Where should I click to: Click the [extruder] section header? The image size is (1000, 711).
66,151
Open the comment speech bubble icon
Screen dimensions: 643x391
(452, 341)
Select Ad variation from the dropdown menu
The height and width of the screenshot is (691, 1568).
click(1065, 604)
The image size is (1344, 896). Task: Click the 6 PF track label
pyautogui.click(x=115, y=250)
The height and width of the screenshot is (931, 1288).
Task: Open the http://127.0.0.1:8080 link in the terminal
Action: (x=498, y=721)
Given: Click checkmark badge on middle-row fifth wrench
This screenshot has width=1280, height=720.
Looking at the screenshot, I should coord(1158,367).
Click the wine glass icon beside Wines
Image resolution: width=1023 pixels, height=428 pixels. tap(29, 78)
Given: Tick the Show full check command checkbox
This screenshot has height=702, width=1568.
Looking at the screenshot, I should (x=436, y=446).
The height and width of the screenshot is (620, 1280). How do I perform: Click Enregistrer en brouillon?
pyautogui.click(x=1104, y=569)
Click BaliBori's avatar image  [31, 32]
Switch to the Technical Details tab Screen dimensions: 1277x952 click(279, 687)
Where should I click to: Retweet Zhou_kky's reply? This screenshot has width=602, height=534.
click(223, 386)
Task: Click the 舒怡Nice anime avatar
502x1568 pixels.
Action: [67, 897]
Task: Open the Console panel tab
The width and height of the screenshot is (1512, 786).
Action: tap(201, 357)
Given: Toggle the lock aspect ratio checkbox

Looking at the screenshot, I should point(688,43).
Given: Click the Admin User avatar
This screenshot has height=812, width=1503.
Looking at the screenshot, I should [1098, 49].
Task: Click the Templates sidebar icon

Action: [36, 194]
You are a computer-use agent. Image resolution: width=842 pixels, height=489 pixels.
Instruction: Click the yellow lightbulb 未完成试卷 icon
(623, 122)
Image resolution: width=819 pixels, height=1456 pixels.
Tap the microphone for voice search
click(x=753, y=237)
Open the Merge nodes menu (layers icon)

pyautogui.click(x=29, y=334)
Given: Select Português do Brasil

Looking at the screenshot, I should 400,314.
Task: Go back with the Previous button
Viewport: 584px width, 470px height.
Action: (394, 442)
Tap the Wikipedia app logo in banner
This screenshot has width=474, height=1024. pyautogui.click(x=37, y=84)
=====
» The task:
Format every line of the rows above as a numbered list, leaving out the blank lines.

» Final result:
1. Where should I click to: Click the [extruder] section header? The image size is (1000, 711).
2. 66,151
3. Open the comment speech bubble icon
4. Screen dimensions: 643x391
5. (452, 341)
6. Select Ad variation from the dropdown menu
7. The height and width of the screenshot is (691, 1568).
8. click(1065, 604)
9. The image size is (1344, 896). Task: Click the 6 PF track label
10. pyautogui.click(x=115, y=250)
11. The height and width of the screenshot is (931, 1288).
12. Task: Open the http://127.0.0.1:8080 link in the terminal
13. Action: (x=498, y=721)
14. Given: Click checkmark badge on middle-row fifth wrench
15. This screenshot has width=1280, height=720.
16. Looking at the screenshot, I should coord(1158,367).
17. Click the wine glass icon beside Wines
18. Image resolution: width=1023 pixels, height=428 pixels. tap(29, 78)
19. Given: Tick the Show full check command checkbox
20. This screenshot has height=702, width=1568.
21. Looking at the screenshot, I should (x=436, y=446).
22. The height and width of the screenshot is (620, 1280). How do I perform: Click Enregistrer en brouillon?
23. pyautogui.click(x=1104, y=569)
24. Click BaliBori's avatar image  [31, 32]
25. Switch to the Technical Details tab Screen dimensions: 1277x952 click(279, 687)
26. Where should I click to: Retweet Zhou_kky's reply? This screenshot has width=602, height=534.
27. click(223, 386)
28. Task: Click the 舒怡Nice anime avatar
29. 502x1568 pixels.
30. Action: [67, 897]
31. Task: Open the Console panel tab
32. The width and height of the screenshot is (1512, 786).
33. Action: tap(201, 357)
34. Given: Toggle the lock aspect ratio checkbox
35. Looking at the screenshot, I should point(688,43).
36. Given: Click the Admin User avatar
37. This screenshot has height=812, width=1503.
38. Looking at the screenshot, I should [1098, 49].
39. Task: Click the Templates sidebar icon
40. Action: [36, 194]
41. You are a computer-use agent. Image resolution: width=842 pixels, height=489 pixels.
42. Instruction: Click the yellow lightbulb 未完成试卷 icon
43. (623, 122)
44. Image resolution: width=819 pixels, height=1456 pixels.
45. Tap the microphone for voice search
46. click(x=753, y=237)
47. Open the Merge nodes menu (layers icon)
48. pyautogui.click(x=29, y=334)
49. Given: Select Português do Brasil
50. Looking at the screenshot, I should 400,314.
51. Task: Go back with the Previous button
52. Viewport: 584px width, 470px height.
53. Action: (394, 442)
54. Tap the Wikipedia app logo in banner
55. This screenshot has width=474, height=1024. pyautogui.click(x=37, y=84)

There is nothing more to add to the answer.